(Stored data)

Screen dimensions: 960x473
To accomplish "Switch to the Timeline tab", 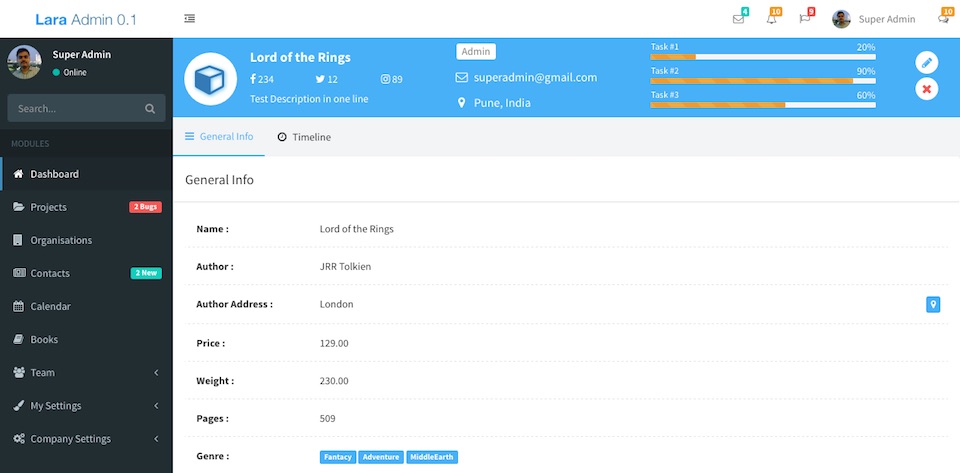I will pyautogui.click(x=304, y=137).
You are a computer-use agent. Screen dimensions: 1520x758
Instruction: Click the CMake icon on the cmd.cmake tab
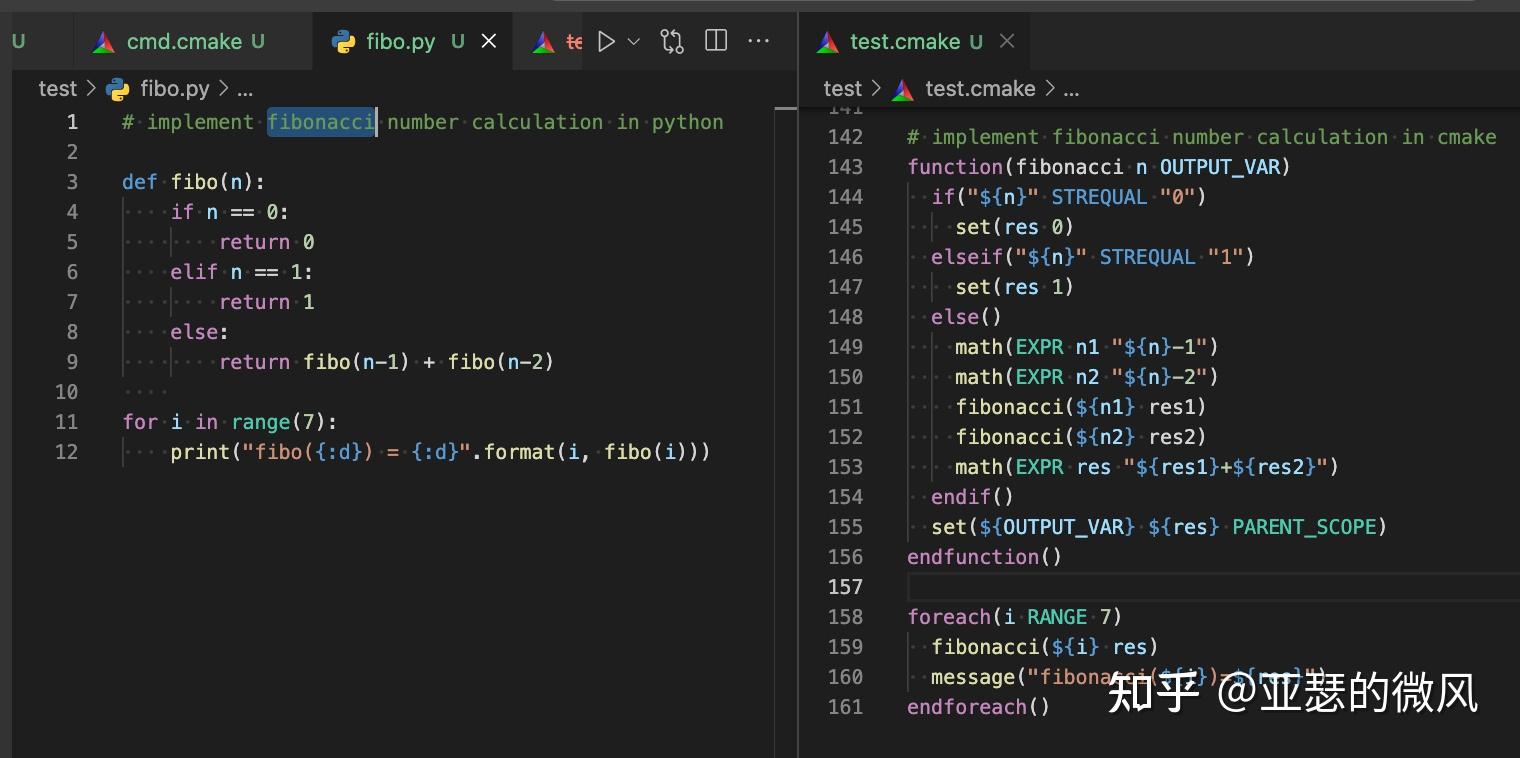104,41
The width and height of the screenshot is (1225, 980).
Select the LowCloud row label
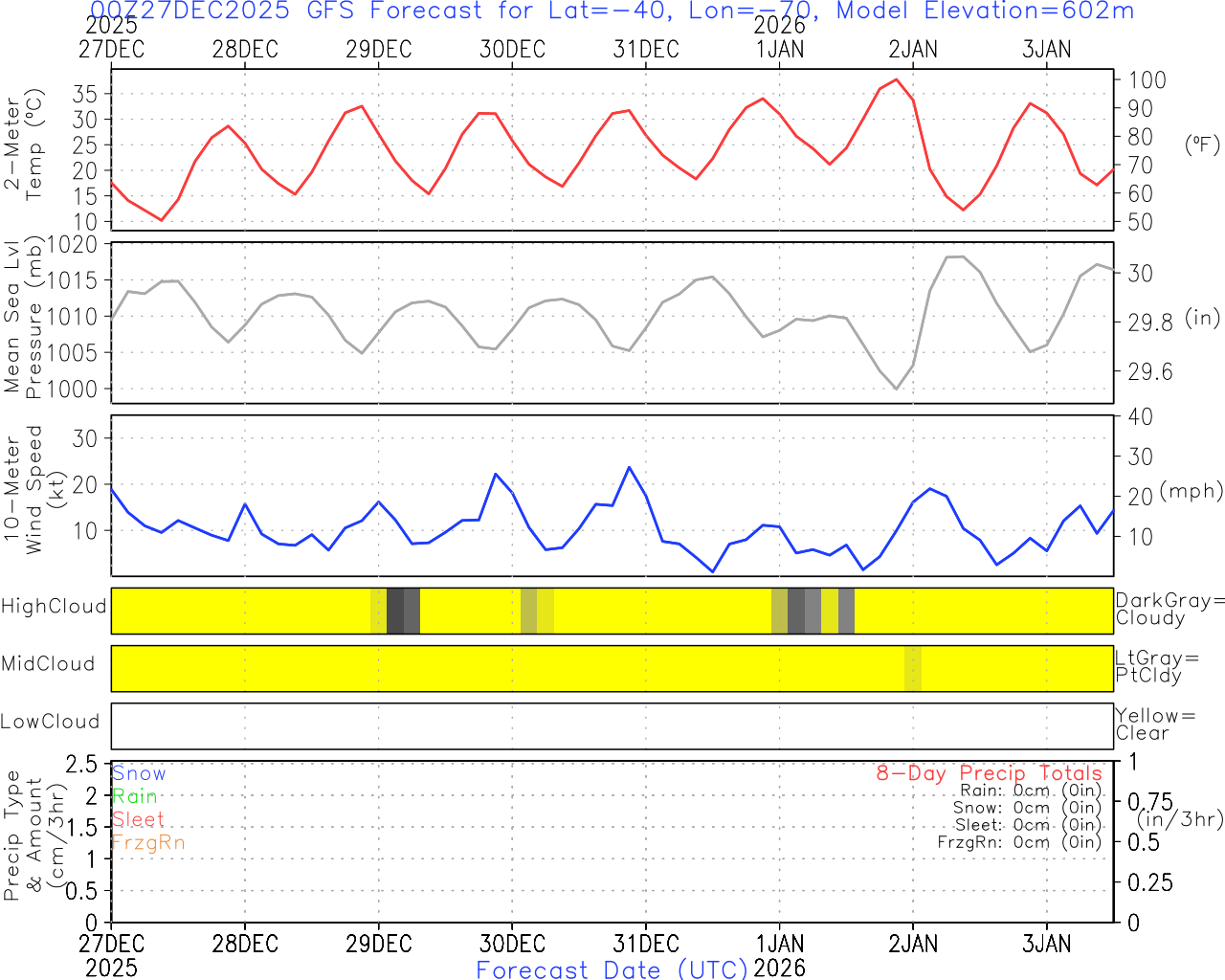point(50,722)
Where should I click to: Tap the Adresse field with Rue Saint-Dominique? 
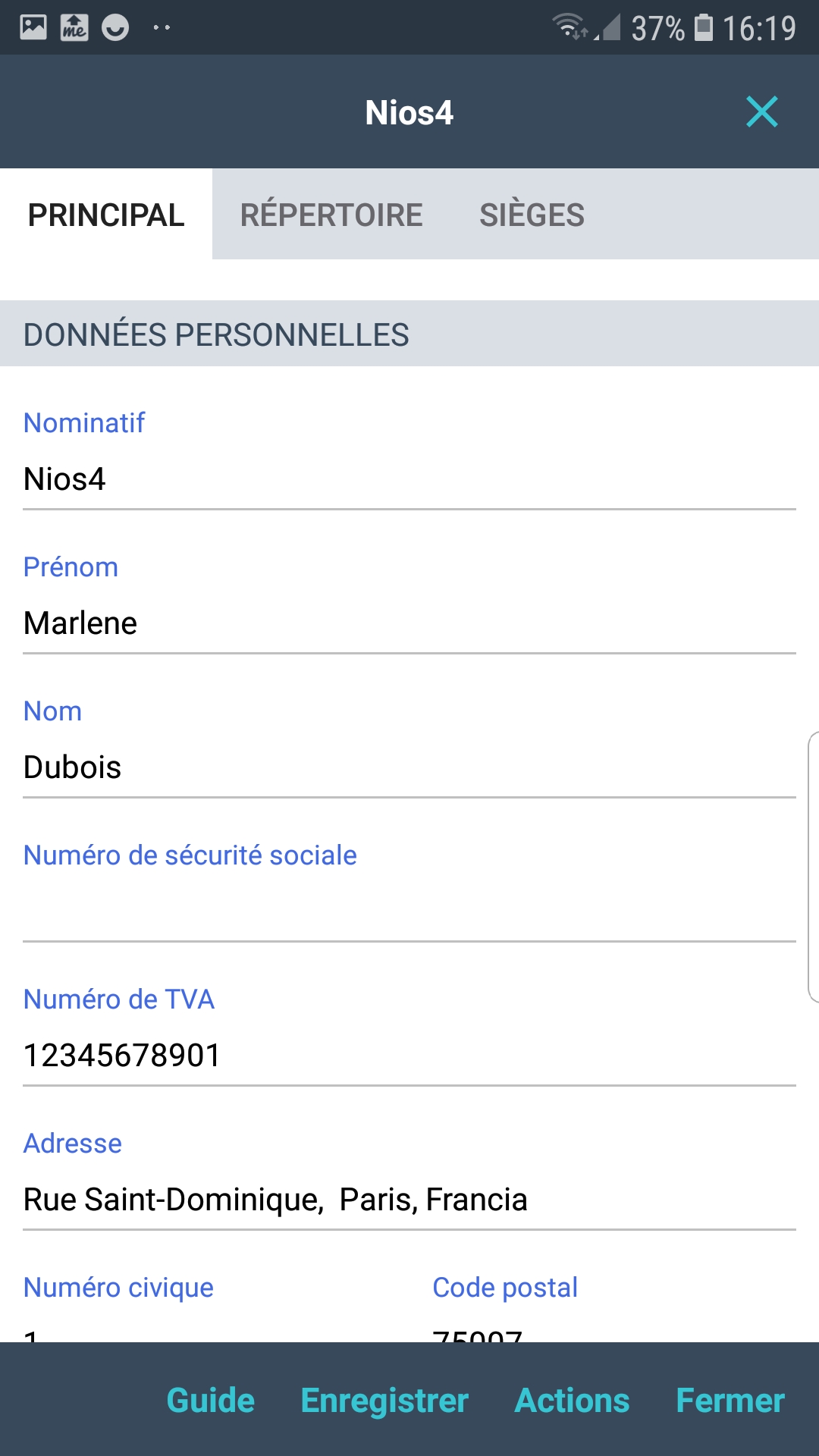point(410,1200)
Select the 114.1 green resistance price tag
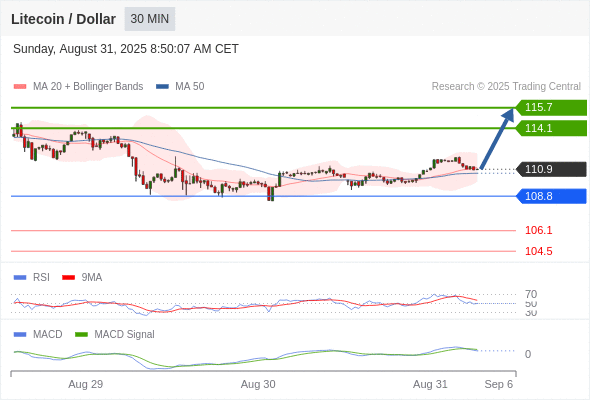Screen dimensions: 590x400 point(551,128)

* DESCRIPTION OF THE TASK
Write out, word for word, the line containing "You are a computer-use" and each line after it to the end of the data, and nothing more. Drop the pictures.

* ANSWER FOR THIS EXERCISE
You are a computer-use agent. Screen dimensions: 1520x758
Instruction: Click the CMake icon on the cmd.cmake tab
104,41
The width and height of the screenshot is (1225, 980).
Select the LowCloud row label
point(50,722)
Where should I click to: Tap the Adresse field with Rue Saint-Dominique? 
point(410,1200)
Select the 114.1 green resistance price tag
Screen dimensions: 590x400 point(551,128)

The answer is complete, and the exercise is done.